The Iroquois Confederation was not an influence on the U.S.
Constitution, 
but it is worthy of study as an independently developed political system

with the oldest surviving constitution in North America. A systematic 
institutional analysis of the Great Binding Law, the orally transmitted 
constitution of the Confederation, reveals, among other things: tribal 
inequality despite their formal equality under a unanimity rule; a high 
level of responsiveness despite a nondemocratic, elitist method for 
selecting leaders; many ancillary institutions for achieving a
traditional 
form of consensus rather than simple majority rule; two means of
elevating 
men to the Confederation Council, each a paradoxical blend of the pre 
political and the post-traditional; the first use of a formal amendment 
process in constitutional history; and an underlying "code of
imperialism" 
that, together with the second method of selecting Confederation Council

members, transformed a defensive alliance into a potent actor in North 
American history. Overall, the Confederation institutionally
approximated 
an Aristotelian "mixed regime" which, despite its creation under 
circumstances the Iroquois describe in Hobbesian terms, was quite 
libertarian.

Ron:
Wow. The Confederacy was more like U.S policy than I realized.

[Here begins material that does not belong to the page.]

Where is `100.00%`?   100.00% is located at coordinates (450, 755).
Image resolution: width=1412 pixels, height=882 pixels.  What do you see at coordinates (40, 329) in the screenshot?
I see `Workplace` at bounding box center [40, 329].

The point of the previous post was to defend the accusation of
"Primitive tribes such as the American Indians have no record of
sweetness and cooperation with other tribes. They ambushed them,
tortured them, dashed their children's brains out on rocks."

I'm here to say there IS a record to the contrary of that assumptive
statement.

Platt, I do realize that Westerners have an idealized conception of the
native peoples, but also there is the primitive immoral savage
misconception also.

both are equally Illusionary. Never trust an Academic remember?